Adaptive Multimodal Person Recognition: A Robust Framework for Handling Missing Modalities
Aref Farhadipour, Teodora Vukovic, Volker Dellwo, Petr Motlicek, Srikanth Madikeri
TL;DR
The paper tackles modality loss in person recognition by proposing a Trimodal framework that fuses face, gesture, and voice through modality-specific encoders, cross-attention, and confidence-weighted fusion, coupled with a Mistake Correction module for refinement. It introduces confidence estimation and data augmentation to maintain performance under missing modalities, and validates on the new CANDOR dataset and VoxCeleb1, achieving state-of-the-art results (Trimodal: 99.18% on CANDOR; Bimodal VoxCeleb1: 99.92% top-1). The work highlights the complementary value of face and voice, the challenges of gesture under session variability, and demonstrates robust performance across unimodal, bimodal, and trimodal configurations with comprehensive ablations.
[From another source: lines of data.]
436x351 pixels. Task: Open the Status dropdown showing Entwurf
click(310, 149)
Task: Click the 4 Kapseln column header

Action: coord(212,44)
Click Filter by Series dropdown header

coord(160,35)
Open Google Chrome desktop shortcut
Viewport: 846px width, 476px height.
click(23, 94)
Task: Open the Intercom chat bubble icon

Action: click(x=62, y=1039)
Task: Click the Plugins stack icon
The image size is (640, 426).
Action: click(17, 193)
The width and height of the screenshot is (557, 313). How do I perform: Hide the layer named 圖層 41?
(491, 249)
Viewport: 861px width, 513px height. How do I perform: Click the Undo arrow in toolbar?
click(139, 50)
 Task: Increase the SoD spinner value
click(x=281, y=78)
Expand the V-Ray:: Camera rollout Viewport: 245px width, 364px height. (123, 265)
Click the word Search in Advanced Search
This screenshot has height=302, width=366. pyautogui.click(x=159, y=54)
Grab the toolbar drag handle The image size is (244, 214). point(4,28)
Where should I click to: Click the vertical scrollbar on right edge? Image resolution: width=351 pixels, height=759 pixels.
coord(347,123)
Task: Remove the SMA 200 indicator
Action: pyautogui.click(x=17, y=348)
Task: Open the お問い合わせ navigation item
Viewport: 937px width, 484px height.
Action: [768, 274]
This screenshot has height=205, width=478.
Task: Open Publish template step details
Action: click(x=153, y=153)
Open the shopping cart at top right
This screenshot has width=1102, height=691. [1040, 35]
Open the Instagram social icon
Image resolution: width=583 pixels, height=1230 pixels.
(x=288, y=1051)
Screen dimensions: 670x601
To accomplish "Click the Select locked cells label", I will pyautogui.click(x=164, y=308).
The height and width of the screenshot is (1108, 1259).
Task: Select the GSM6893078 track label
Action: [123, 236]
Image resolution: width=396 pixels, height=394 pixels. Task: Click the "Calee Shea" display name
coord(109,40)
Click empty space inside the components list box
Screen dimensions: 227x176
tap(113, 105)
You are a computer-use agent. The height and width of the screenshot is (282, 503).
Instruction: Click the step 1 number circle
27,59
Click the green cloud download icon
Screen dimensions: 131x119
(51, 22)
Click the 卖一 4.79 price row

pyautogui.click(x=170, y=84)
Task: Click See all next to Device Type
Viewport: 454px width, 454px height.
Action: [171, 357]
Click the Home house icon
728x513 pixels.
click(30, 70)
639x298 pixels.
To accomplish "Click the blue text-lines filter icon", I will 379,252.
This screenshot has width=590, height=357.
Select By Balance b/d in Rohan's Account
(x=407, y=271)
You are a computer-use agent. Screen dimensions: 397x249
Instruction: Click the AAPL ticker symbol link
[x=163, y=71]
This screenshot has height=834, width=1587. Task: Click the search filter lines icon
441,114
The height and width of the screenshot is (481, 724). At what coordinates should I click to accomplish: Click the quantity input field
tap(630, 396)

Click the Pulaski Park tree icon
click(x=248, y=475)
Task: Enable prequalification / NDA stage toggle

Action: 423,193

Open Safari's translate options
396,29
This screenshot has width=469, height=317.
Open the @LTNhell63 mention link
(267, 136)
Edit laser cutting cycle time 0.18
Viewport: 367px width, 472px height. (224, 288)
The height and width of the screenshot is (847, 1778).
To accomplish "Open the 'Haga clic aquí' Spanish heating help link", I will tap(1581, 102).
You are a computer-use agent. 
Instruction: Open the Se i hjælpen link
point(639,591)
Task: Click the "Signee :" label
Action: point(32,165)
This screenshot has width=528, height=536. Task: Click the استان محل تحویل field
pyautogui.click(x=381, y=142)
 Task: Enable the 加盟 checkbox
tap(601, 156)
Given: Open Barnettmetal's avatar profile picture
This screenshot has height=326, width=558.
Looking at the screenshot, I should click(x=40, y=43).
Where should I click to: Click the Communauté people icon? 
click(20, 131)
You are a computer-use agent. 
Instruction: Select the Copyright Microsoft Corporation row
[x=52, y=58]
Practical impact includes robust multimodal person recognition for real-world deployments where modalities can be degraded or unavailable, with publicly available code and data.
Abstract
Person recognition systems often rely on audio, visual, or behavioral cues, but real-world conditions frequently result in missing or degraded modalities. To address this challenge, we propose a Trimodal person identification framework that integrates voice, face, and gesture modalities, while remaining robust to modality loss. Our approach leverages multi-task learning to process each modality independently, followed by a cross-attention and gated fusion mechanisms to facilitate interaction across modalities. Moreover, a confidence-weighted fusion strategy dynamically adapts to missing and low-quality data, ensuring optimal classification even in Unimodal or Bimodal scenarios. We evaluate our method on CANDOR, a newly introduced interview-based multimodal dataset, which we benchmark for the first time. Our results demonstrate that the proposed Trimodal system achieves 99.18% Top-1 accuracy on person identification tasks, outperforming conventional Unimodal and late-fusion approaches. In addition, we evaluate our model on the VoxCeleb1 dataset as a benchmark and reach 99.92% accuracy in Bimodal mode. Moreover, we show that our system maintains high accuracy even when one or two modalities are unavailable, making it a robust solution for real-world person recognition applications. The code and data for this work are publicly available.